Existing knowledge distillation based continual semantic segmentation (CSS) methods continue to suffer from the confusion between the background and novel classes. To address this issue, we propose a new label-guided knowledge distillation (LGKD) loss for CSS, which builds a reliable class correspondence across incremental steps and alleviates the novel-background confusion. The figure below illustrates the distinction of our proposed LGKD loss from existing arts.
This repository contains the official implementation for LGKD, built upon Douillard et al.'s repository. If you find it useful, please consider to cite our paper:
@inproceedings{yang2023label,
title={Label-guided knowledge distillation for continual semantic segmentation on 2d images and 3d point clouds},
author={Yang, Ze and Li, Ruibo and Ling, Evan and Zhang, Chi and Wang, Yiming and Huang, Dezhao and Ma, Keng Teck and Hur, Minhoe and Lin, Guosheng},
booktitle={Proceedings of the IEEE/CVF International Conference on Computer Vision},
pages={18601--18612},
year={2023}
}
This repo is tested with the following environment (see environment.yml for details) on 2x RTX 3090, though it may also work with other versions.
- Python (3.8.12)
- Pytorch (1.10.2+cu11.3.1)
- apex (0.1)
- inplace-abn (1.1.0)
Readily setup with the following command lines. Do remember to check your own cuda version.
# pytorch installation
conda install pytorch torchvision pytorch-cuda=12.1 -c pytorch -c nvidia
# other required packages
pip install matplotlib inplace_abn tensorboardX tensorboard termcolor
# apex installation
git clone https://github.com/NVIDIA/apex
cd apex
# if pip >= 23.1 (ref: https://pip.pypa.io/en/stable/news/#v23-1) which supports multiple `--config-settings` with the same key...
pip install -v --disable-pip-version-check --no-cache-dir --no-build-isolation --config-settings "--build-option=--cpp_ext" --config-settings "--build-option=--cuda_ext" ./
# otherwise
pip install -v --disable-pip-version-check --no-cache-dir --no-build-isolation --global-option="--cpp_ext" --global-option="--cuda_ext" ./
Download ADE20k and Pascal-VOC 2012 with the scripts in the data
folder.
Feel free to create a symbolic link instead if you already have a local copy of the standard PASCAL-VOC benchmark.

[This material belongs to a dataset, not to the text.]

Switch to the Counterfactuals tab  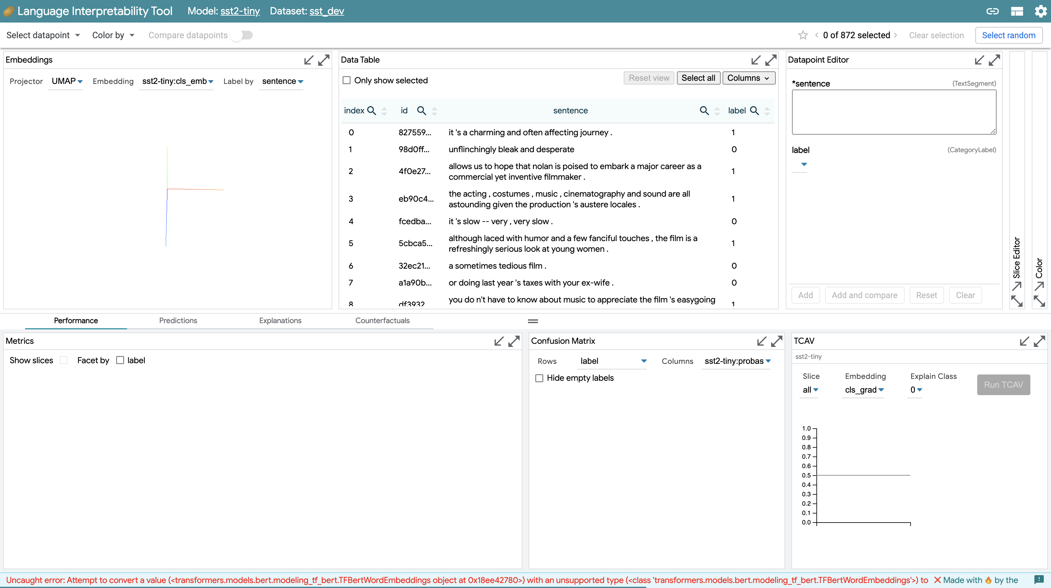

Expected dataset structure for PASCAL VOC 2012:
PascalVOC2012
├── VOCdevkit # standard Pascal VOC benchmark
│ ├── (VOC2007) # optional, will not be downloaded by the script
│ │ ├── ImageSets
│ │ └── ...
│ └── VOC2012
│ ├── ImageSets
│ └── ...
├── SegmentationClassAug
├── SegmentationClassAug_Visualization
└── list
Expected dataset structure for ADE20k:
ADEChallengeData2016 # standard ADE20k benchmark
├── annotations
├── images
├── objectInfo150.txt
└── sceneCategories.txt
We used the pretrained model released by the authors of In-place ABN.
Create a directory named ./pretrained
and download the weights of ResNet pretrained on ImageNet.
To reproduce our results, simply run the corresponding script (VOC 15-1 for example):
bash scripts/voc/lgkd_15-1.sh
- Note that you will need to specify your own data path.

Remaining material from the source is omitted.